But Damon, Globe's attorney, seemed to focus his cross-examination on several main areas:
Globe's warnings about the impact of criminal convictions on students. Damon showed excerpts of Globe publications available to students -- such as the student handbook -- that discussed the potential impact of felony convictions. Weber said students received those only after enrolling. But Damon said the enrollment agreement was nonbinding. He suggested students could have read the materials, and if they'd realized their criminal convictions prevented them from practicing in the field, pulled out of the program and received a refund of their application fee.
"You don't have to go to college," he said. "You can look at the student handbook and decide not to go."
Weber's credibility. Damon questioned her performance in the company. He asked Weber whether she remembered being late to several meetings or conference calls, having an argument in public with a Globe colleague, or missing a class she was supposed to help teach. Weber said she recalled none of those situations, and had no reprimands or reports about those in her file.
Damon presented emails suggesting Globe executives were dissatisfied with how Weber was handling a decision by Allina Health to stop offering externships to Globe medical-assistant students.
At the time of the emails, Globe was attempting to repair its relationship with Allina. Globe Chief Operating Officer Jeanne Herrmann wrote in one email to Weber and Karan Krna, who was chief compliance officer at the time, that the lack of externships represented "a crisis situation. ... We have let this go on way too long. Our students are suffering, and this is unacceptable."
Herrmann also wrote in an email to Krna that Weber had not been communicating properly with her colleagues on the matter.
"I'm at the end of my rope with her!" she wrote.
In Damon's questioning and discussion of company emails, he appeared to suggest that Weber was involved in the very actions and decisions that she has been criticizing.

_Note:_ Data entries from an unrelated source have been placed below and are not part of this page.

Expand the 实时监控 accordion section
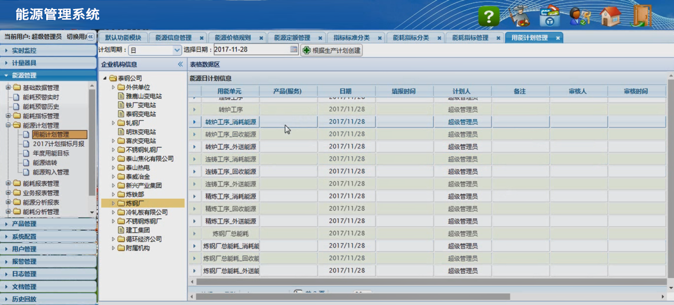The width and height of the screenshot is (674, 305). pos(48,50)
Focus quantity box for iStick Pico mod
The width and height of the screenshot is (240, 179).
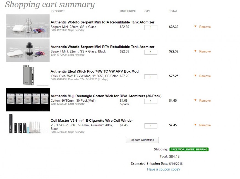coord(151,77)
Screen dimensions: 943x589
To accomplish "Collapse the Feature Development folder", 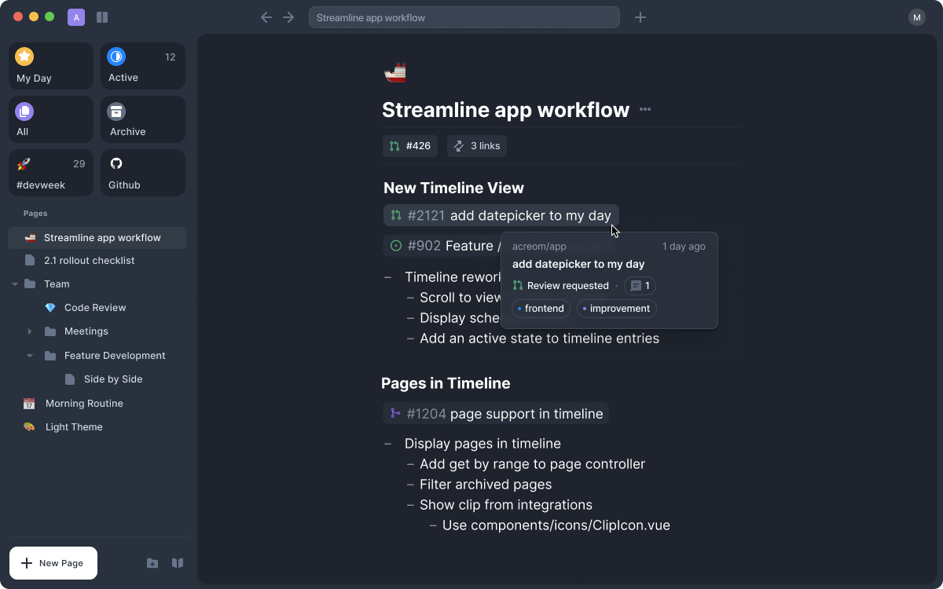I will (30, 355).
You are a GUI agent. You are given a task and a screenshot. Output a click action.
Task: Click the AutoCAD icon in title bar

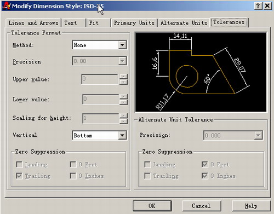pos(7,6)
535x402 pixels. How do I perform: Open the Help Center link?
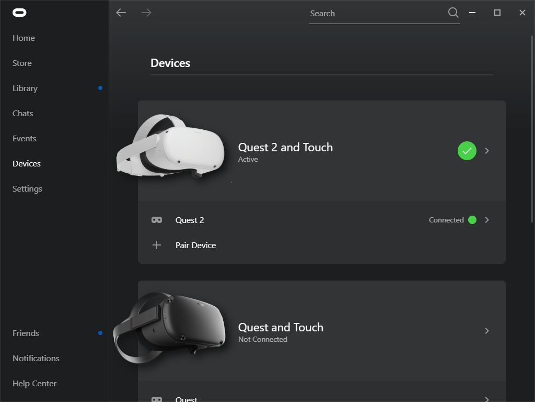pyautogui.click(x=34, y=383)
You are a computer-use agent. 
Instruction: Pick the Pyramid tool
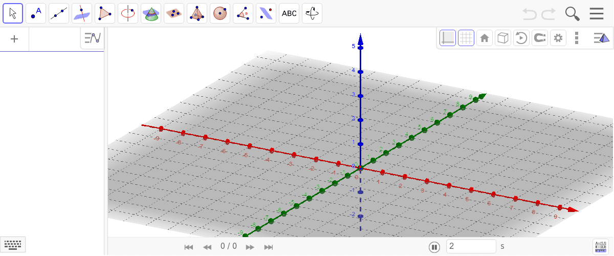pos(197,13)
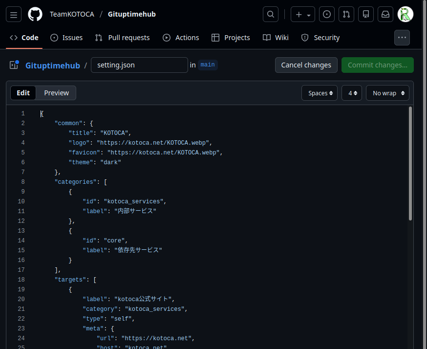Open the issues icon in header
Image resolution: width=427 pixels, height=349 pixels.
pyautogui.click(x=327, y=14)
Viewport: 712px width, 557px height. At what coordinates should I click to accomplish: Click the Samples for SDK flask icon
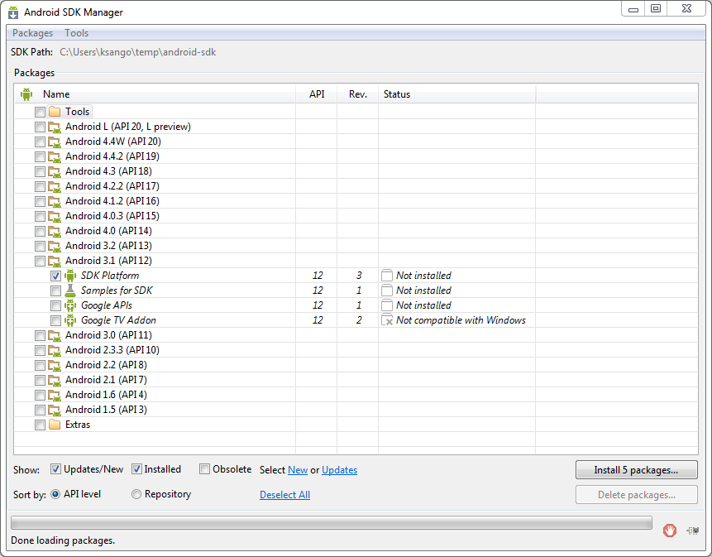70,291
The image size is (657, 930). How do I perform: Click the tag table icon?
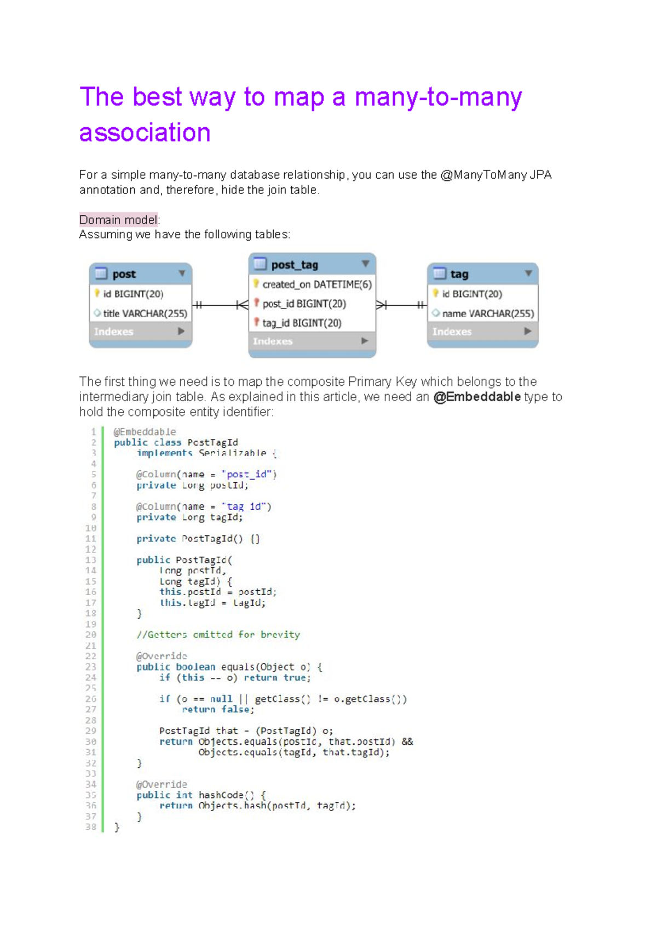tap(439, 273)
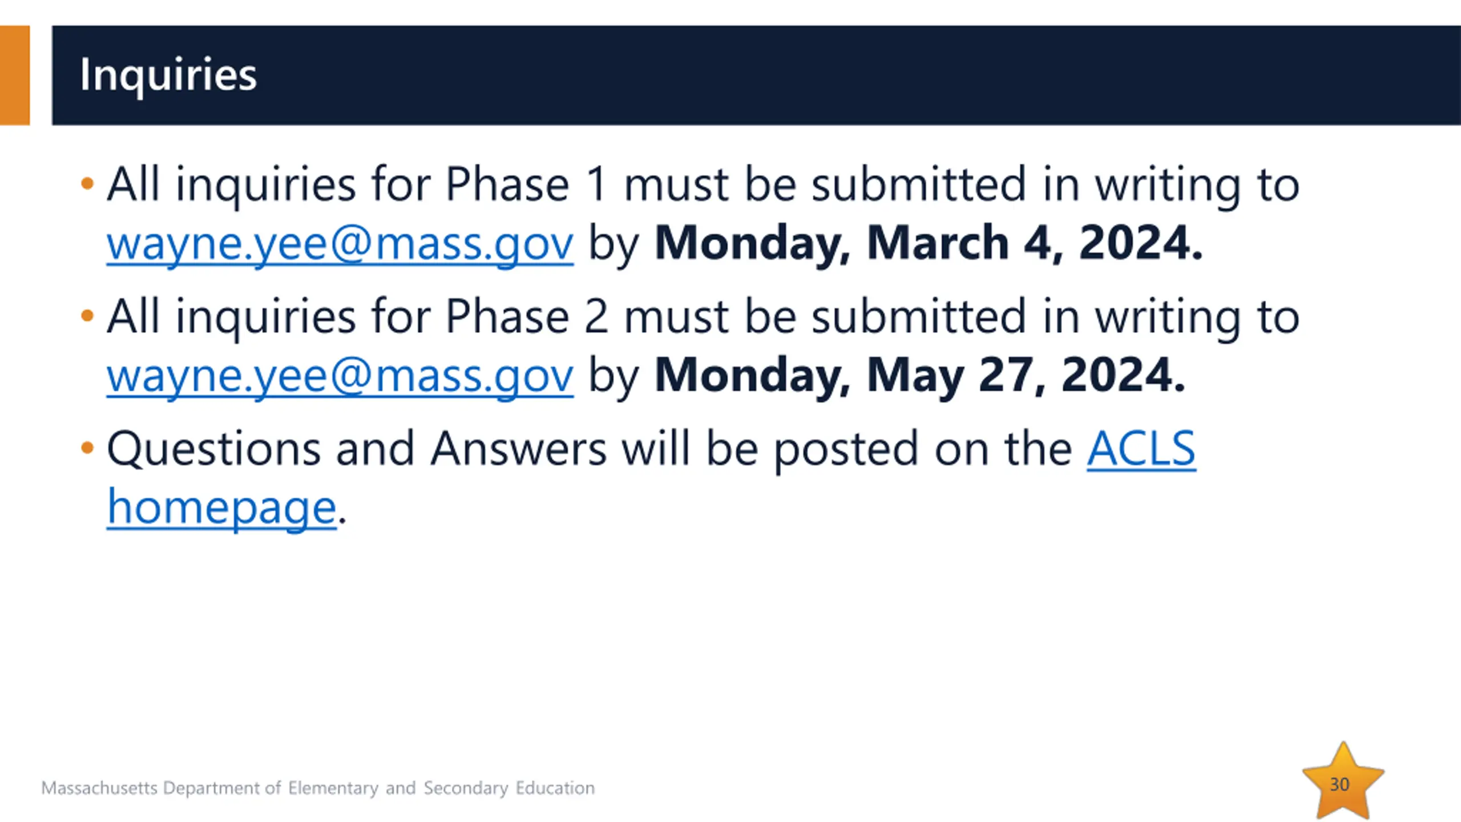The height and width of the screenshot is (822, 1461).
Task: Open the Phase 1 wayne.yee@mass.gov email link
Action: point(340,244)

Weber has testified that she opposed the accreditation move and had issues with the quality of Globe's program. But excerpts from several documents and correspondence Damon presented suggest that Weber thought Globe had a high-quality program, that she supported the change to a new accrediting agency, and that she tried to convince others that the change was a good one.
In one piece of correspondence, Weber wrote, "I'm glad that you were able to (convince Allina) that we are a solid school and program." In another, Damon's questioning suggests, Weber appears to be stressing the qualifications of Globe's instructors.
When jurors examine those emails they'll have to consider whether Weber opposed Globe's practices but obeyed orders to stay employed -- "I did what I was told" she said at one point -- or fully supported Globe and only later complained when she started having problems at work.
At times Damon and Weber differed in how they interpreted documents and comments made in Globe's emails. And they sometimes sparred over whether documents or correspondence showed Weber had a hand in the crisis over externships.
Lack of harm. Although Weber says she received hundreds of calls about various problems, Damon pressed her about what he considered a lack of documentation of deception. She could not give him the names of students who suffered from Globe's practices -- such as those who couldn't get jobs or externships. Weber responded that she knew of student problems from company reports and day-to-day conversations. Damon also said that data such as job-placement rates -- which Weber says the school distorted -- never made it into the school's advertising campaigns, presentations or website.
He also questioned the methodology she used to assess things such as the industry standard regarding when schools should make criminal background checks of its students.
Lack of regulations. Damon pressed Weber on what state and federal laws governed when Globe must conduct criminal background checks of students. He said no such laws existed. He also differed with Weber on how to interpret accrediting agency regulations, and suggested they prevented Globe from informing students that they were switching to the new accreditor.
Attorneys say the trial could extend into Tuesday.